Nach den Feststellungen des FG haben K und J in eigener Arbeitsstätte Erzeugnisse für den Kläger verarbeitet. Sie erhielten hierfür eine leistungsbezogene Bezahlung, über die wöchentlich nach abgelieferten Stückzahlen abgerechnet wurde. Von K und J wurden keine Lohnsteuerkarten vorgelegt; es wurde auch keine Lohnsteuer einbehalten. Die Einnahmen aus den Aufträgen des Klägers wurden als Einnahmen aus Gewerbebetrieb versteuert. Der Kläger hat K und J als "Hausgewerbetreibende" bezeichnet.

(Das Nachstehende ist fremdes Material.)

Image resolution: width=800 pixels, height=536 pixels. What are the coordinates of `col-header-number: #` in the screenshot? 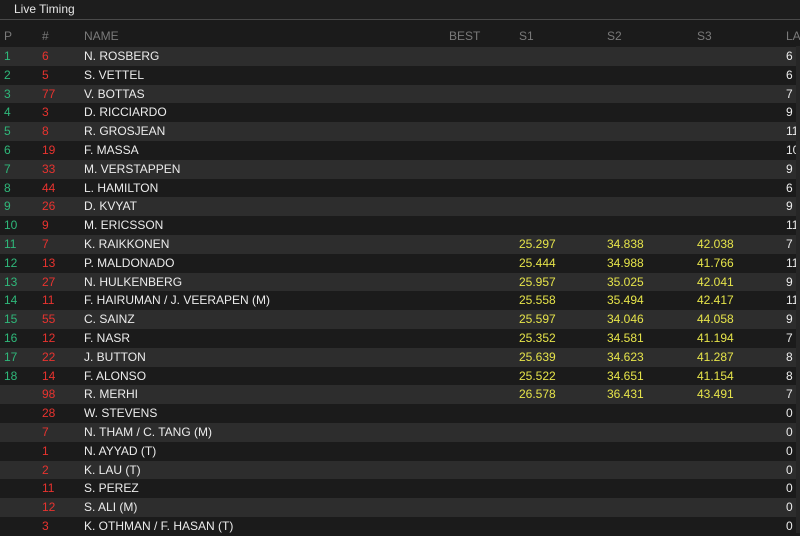 It's located at (46, 36).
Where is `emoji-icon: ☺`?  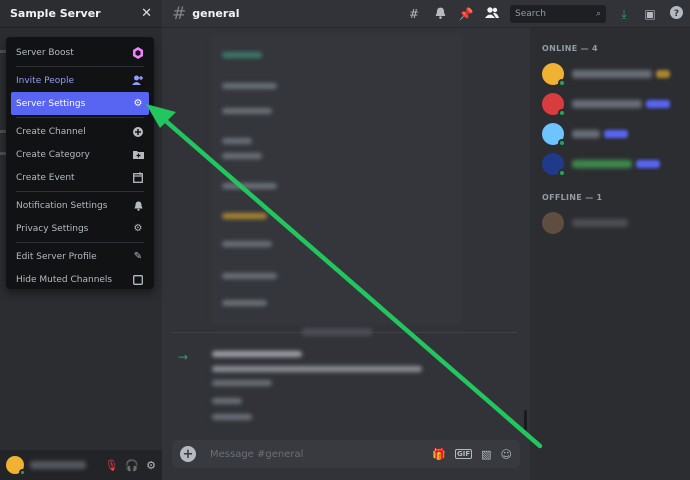
emoji-icon: ☺ is located at coordinates (506, 454).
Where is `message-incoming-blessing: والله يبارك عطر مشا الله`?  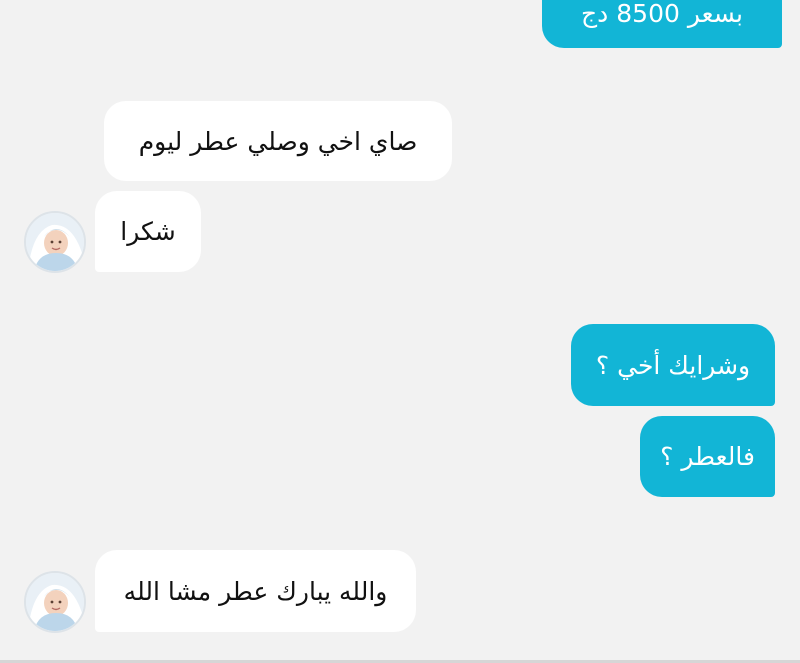 message-incoming-blessing: والله يبارك عطر مشا الله is located at coordinates (256, 591).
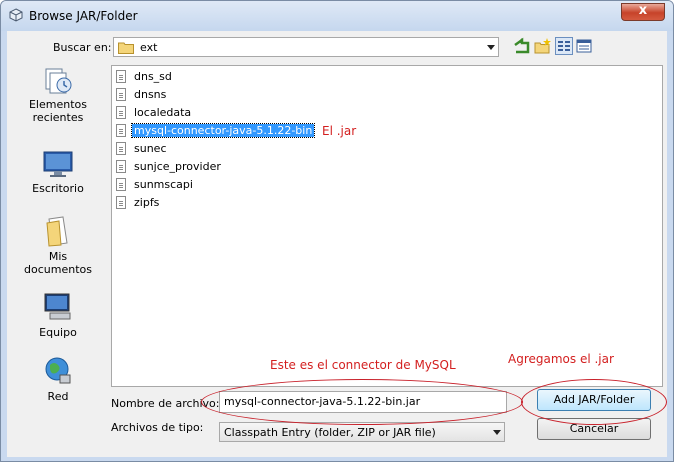 The height and width of the screenshot is (462, 674). I want to click on look-in-combo: ext, so click(306, 47).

Diese rechtliche Einordnung, der sich auch das FG angeschlossen hat, ist zutreffend. Nach § 2 Abs. 2 HAG ist Hausgewerbetreibender, wer in eigener Arbeitsstätte mit nicht mehr als zwei fremden Hilfskräften im Auftrag von Gewerbetreibenden Waren herstellt, bearbeitet oder verpackt, wobei er selbst wesentlich am Stück mitarbeitet, jedoch die Verwertung der Arbeitsergebnisse dem auftraggebenden Gewerbetreibenden überläßt. Die Tätigkeiten von K und J entsprachen diesen Voraussetzungen.
Steuerrechtlich ist der Hausgewerbetreibende kein Arbeitnehmer, sondern selbständiger Gewerbetreibender (vgl. § 11 Abs. 3 des Gewerbesteuergesetzes - GewStG -).

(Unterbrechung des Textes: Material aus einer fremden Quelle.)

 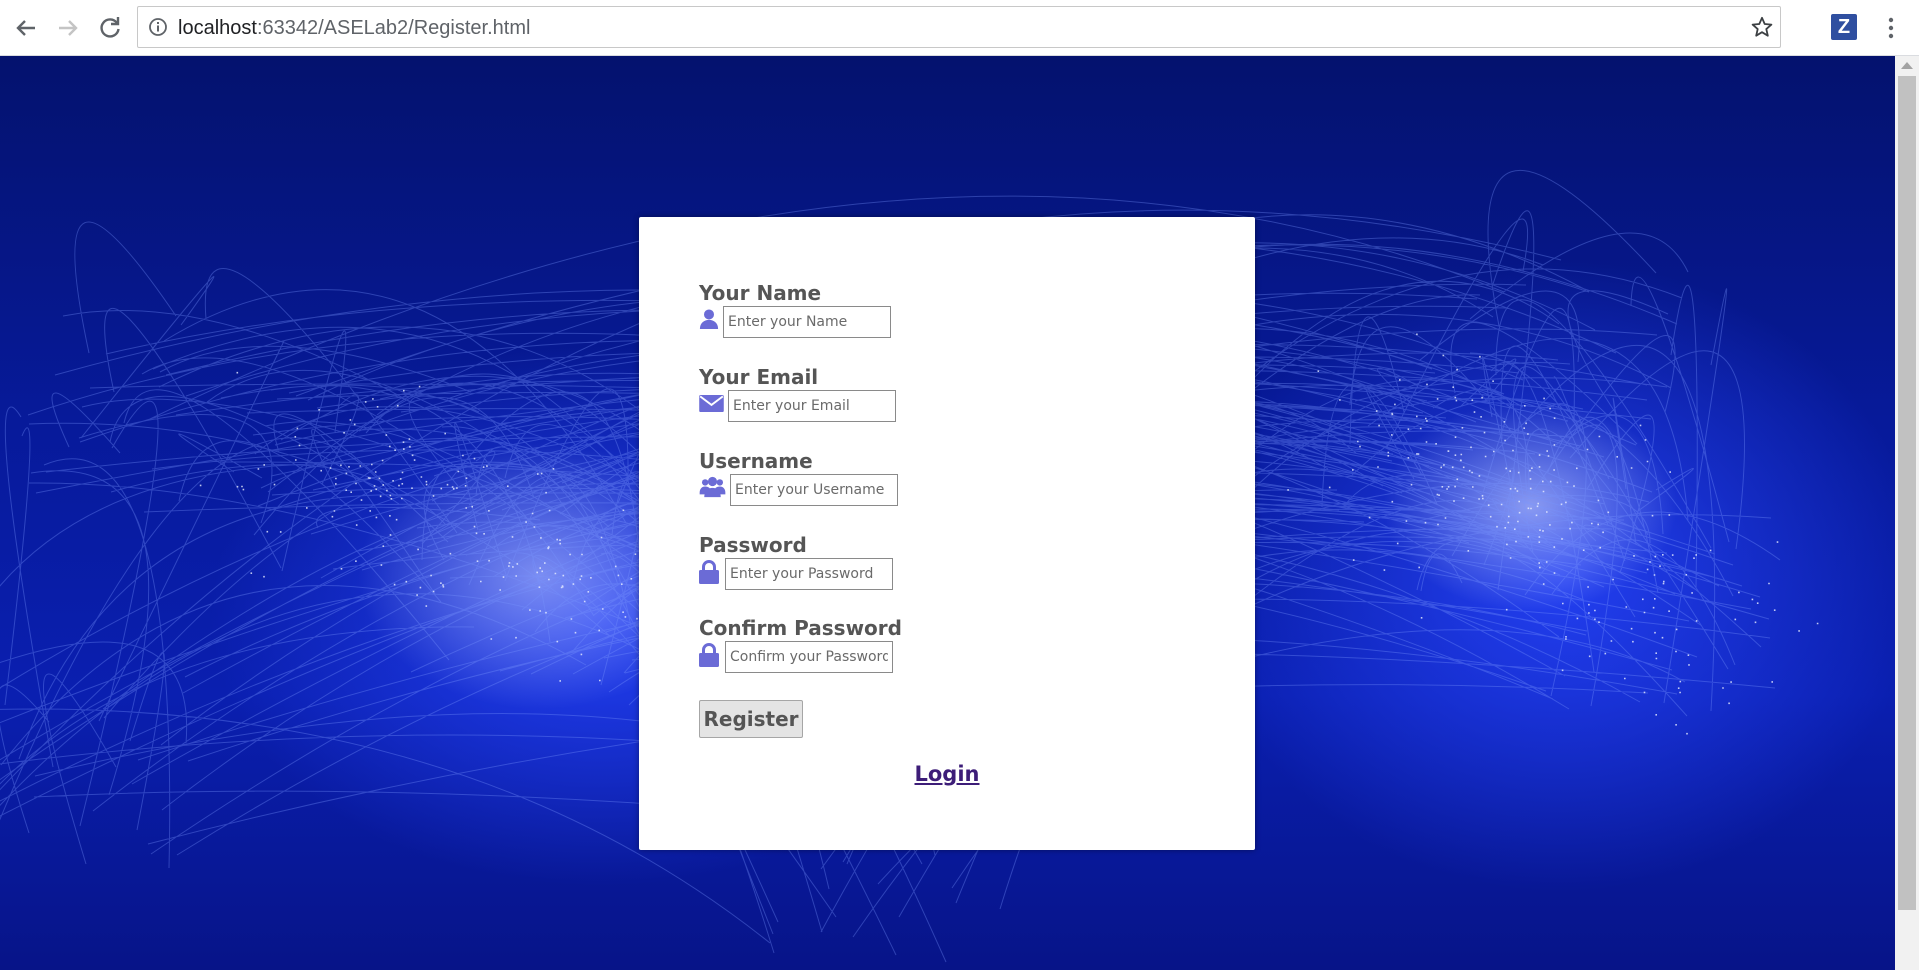 What do you see at coordinates (1844, 27) in the screenshot?
I see `extension-icon: Z` at bounding box center [1844, 27].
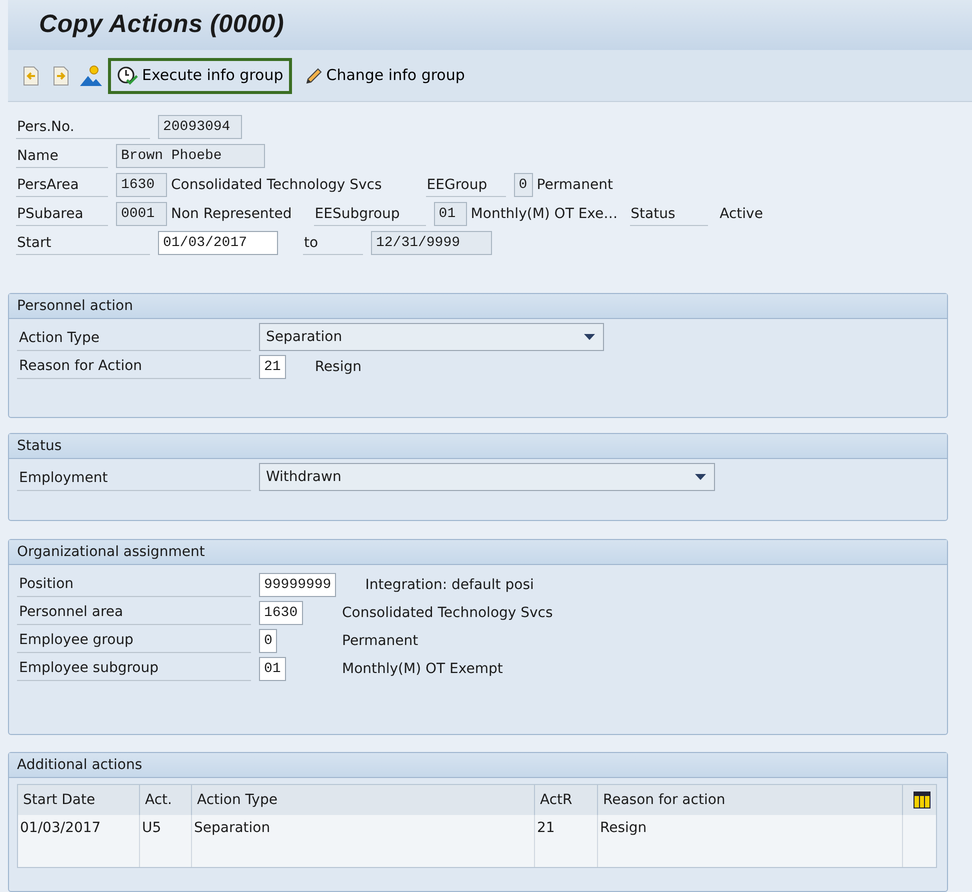 This screenshot has width=972, height=892. Describe the element at coordinates (128, 76) in the screenshot. I see `clock-check-icon` at that location.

3. Das FG hat schließlich auch zutreffend entschieden, daß in der Berliner Betriebsstätte des Klägers im Veranlagungszeitraum 1969 nicht "im Durchschnitt regelmäßig insgesamt 25 Arbeitnehmer beschäftigt worden sind".

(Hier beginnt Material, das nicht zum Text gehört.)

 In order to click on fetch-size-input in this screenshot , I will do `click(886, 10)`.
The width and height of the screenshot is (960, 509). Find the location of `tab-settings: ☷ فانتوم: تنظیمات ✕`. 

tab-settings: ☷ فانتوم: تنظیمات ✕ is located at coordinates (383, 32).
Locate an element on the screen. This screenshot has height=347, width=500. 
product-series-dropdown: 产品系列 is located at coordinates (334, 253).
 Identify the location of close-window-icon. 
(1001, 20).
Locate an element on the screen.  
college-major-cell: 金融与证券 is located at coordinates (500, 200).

a) Die Zahl der "durchschnittlich" beschäftigten Arbeitnehmer ist im Zweifel in der Weise zu ermitteln, daß die Summe der Arbeitstage aller im Laufe des Veranlagungszeitraums beschäftigt gewesenen Arbeitnehmer durch die Zahl der Arbeitstage des Kalenderjahres geteilt wird. Diese Auslegung entspricht der übereinstimmenden Auffassung der Finanzverwaltung (vgl. Erlaß des Senators für Finanzen vom 7. Mai 1956, Steuer- und Zollblatt für Berlin 1956, 554) und des Schrifttums (Sönksen/Söffing, a. a. O., K 21 Tz. 37; George, Berliner Steuerpräferenzen, 3. Aufl., § 21 Tz. 40). Der Senat schließt sich dieser Auffassung an. Es bestehen allerdings auch keine Bedenken dagegen, die durchschnittliche Beschäftigtenzahl - wie von den Beteiligten und dem FG im Streitfall - in vereinfachter Form zu ermitteln.
b) Wenn nach dem Wortlaut des Gesetzes weiter gefordert wird, daß durchschnittlich 25 Arbeitnehmer "regelmäßig" im Veranlagungszeitraum beschäftigt gewesen sein müssen, dann setzt dies - wie das FG zutreffend ausgeführt hat - voraus, daß die Zahl von 25 Arbeitnehmern in mehr als der Hälfte aller Arbeitstage im Veranlagungszeitraum erreicht wird. Hierdurch sollen die Fälle von der Vergünstigung ausgeschlossen werden, in denen zwar die durchschnittliche Mindestzahl an Arbeitnehmern erreicht wird, gleichwohl aber während der überwiegenden Zeit des Jahres weniger als 25 Arbeitnehmer beschäftigt sind.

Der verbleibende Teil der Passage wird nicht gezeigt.